Chamam atenção duas engrenagens que costumam passar despercebidas fora da rotina pública:

  1. ponto facultativo não é sinônimo de folga garantida — a chefia pode convocar para expediente normal por necessidade do serviço;
  2. quando o servidor é convocado nesses dias, o decreto prevê dispensa de compensação para quem cumprir horário no ponto facultativo.

No Judiciário, a lógica é parecida no objetivo (manter o Estado funcionando), mas diferente na mecânica. A Portaria do TJAC prevê expressamente que, havendo necessidade, pode haver convocação em regime de plantão, respeitando-se o direito à compensação de horas, conforme regramento administrativo interno.

Quando o município faz aniversário, a Justiça muda o passo

O “calendário do fórum” também conversa com o mapa das cidades. A Portaria prevê que, em feriado municipal por aniversário do município, não haverá expediente normal nas comarcas correspondentes — apenas plantão. E, quando o município declara ponto facultativo local, a regra traz até prazo de comunicação no interior: pelo menos 72 horas de antecedência para informar se haverá adesão.

É o tipo de detalhe que não vira manchete — mas vira realidade para quem depende de balcão, distribuição, atendimento e rotina de cartório.

Um ano que já começa “com cara de planejamento”

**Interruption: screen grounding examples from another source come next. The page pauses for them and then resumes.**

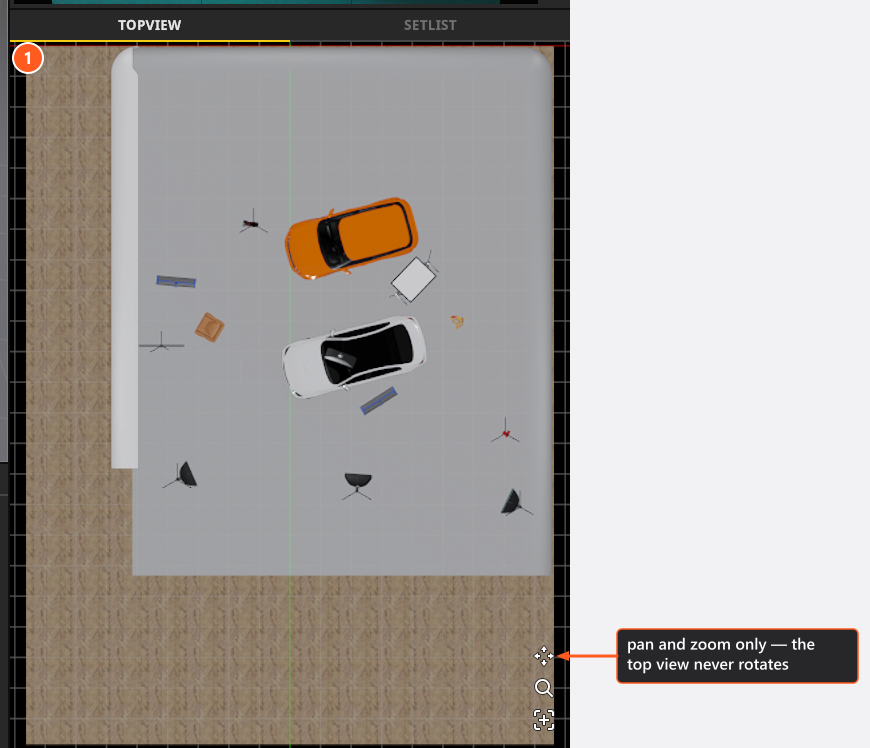The height and width of the screenshot is (748, 870).
Task: Click the small yellow figure on the right
Action: tap(457, 321)
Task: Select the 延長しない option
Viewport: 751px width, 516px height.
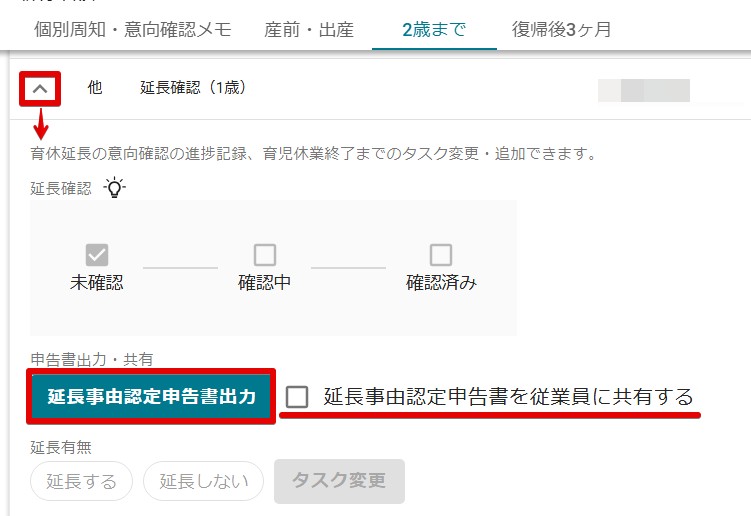Action: coord(204,481)
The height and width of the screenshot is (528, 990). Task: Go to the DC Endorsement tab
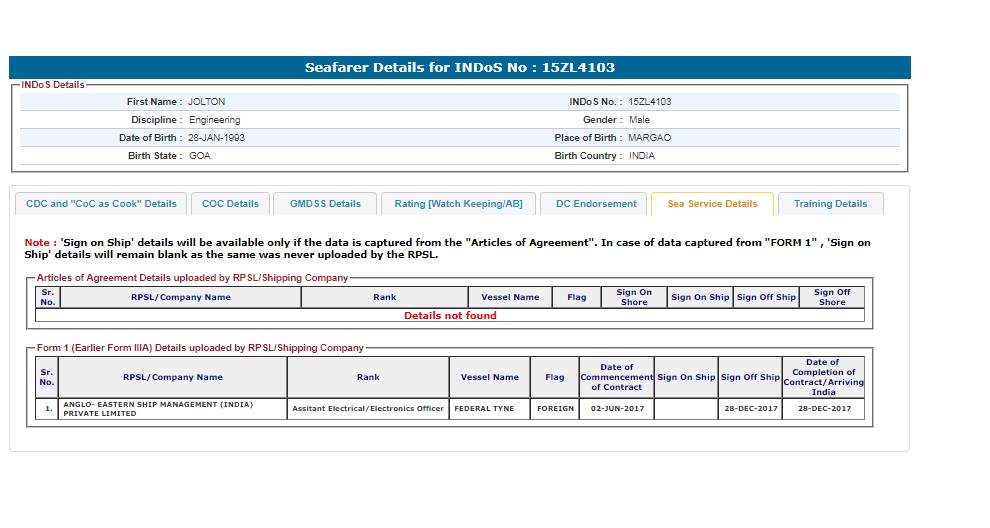(x=595, y=204)
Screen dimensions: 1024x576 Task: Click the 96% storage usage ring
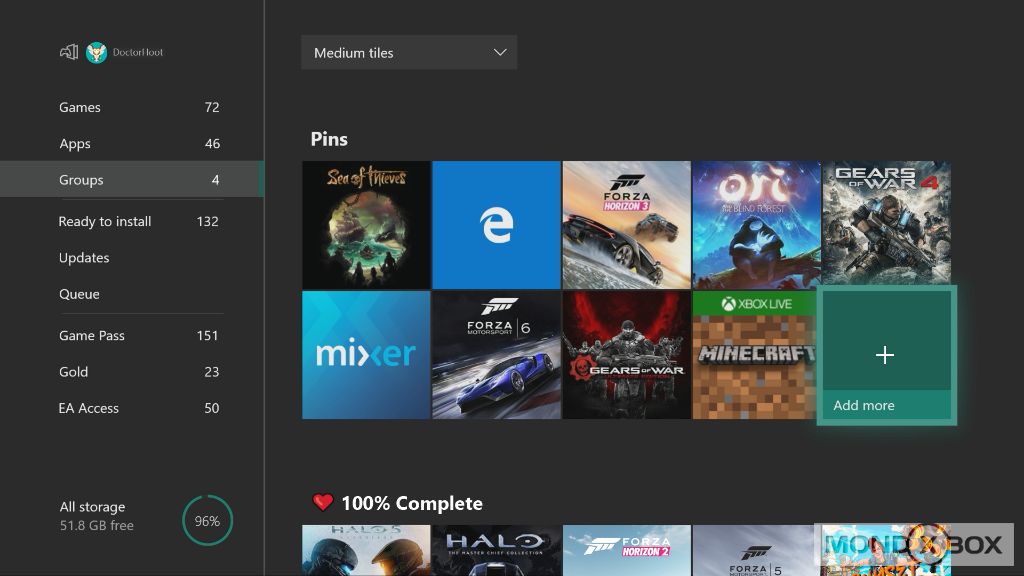click(x=208, y=520)
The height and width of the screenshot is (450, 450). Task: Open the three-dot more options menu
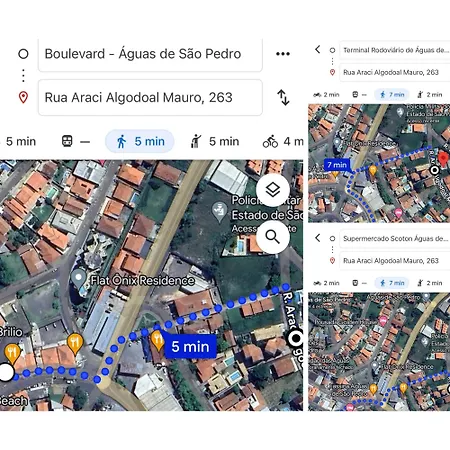[x=283, y=54]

Logo na largada, o Executivo lista 1º de janeiro como feriado nacional e já prevê, para 2 de janeiro, ponto facultativo (por decreto específico citado no anexo). Também aparecem o Carnaval e a Quarta-feira de Cinzas como pontos facultativos, desenhando, desde cedo, o recorte de semanas que tendem a ser mais curtas e mais estratégicas.

No Judiciário, a Portaria organiza o mesmo período com olhar forense — e, além de datas comuns ao calendário civil, agrega as rotinas próprias do Poder Judiciário, preservando a prestação jurisdicional via plantões e regras de compensação.

Rio Branco também entra no compasso de 2026

Para além do calendário estadual e do Judiciário, a capital também oficializou seu próprio “mapa do tempo”: o Prefeito de Rio Branco editou o Decreto Municipal nº 3.452, de 30/12/2025, estabelecendo os feriados e pontos facultativos de 2026 para os órgãos e entidades do Poder Executivo Municipal, com referência expressa ao calendário do Estado.

Na prática, a cidade reforça o mesmo recado institucional: serviços essenciais não param, funcionando por escala ou plantão, e os gestores ficam autorizados a convocar servidores em dias de ponto facultativo, sem exigência de compensação para quem cumprir expediente. No anexo, aparecem datas que impactam diretamente a rotina da população, como o Carnaval (16 a 18/02, ponto facultativo), o Dia do Servidor Público (28/10, ponto facultativo) e o Aniversário de Rio Branco (28/12, feriado municipal) — fechando o ano com a véspera de Ano Novo (31/12, ponto facultativo).

Clique aqui para baixar o calendário municipal completo: DOE, edição 3.452, de 30.12.2025 – Calendário Prefeitura de Rio Branco-AC

Por que isso importa 

O calendário oficial é mais do que uma lista de “dias marcados”: ele é o roteiro do funcionamento do Estado. Para o cidadão, significa previsibilidade; para advogados e jurisdicionados, significa atenção ao modo como cada órgão funcionará em datas críticas; para gestores, significa logística e escala; e para o próprio Acre, significa um desenho institucional que equilibra tradição, trabalho e continuidade.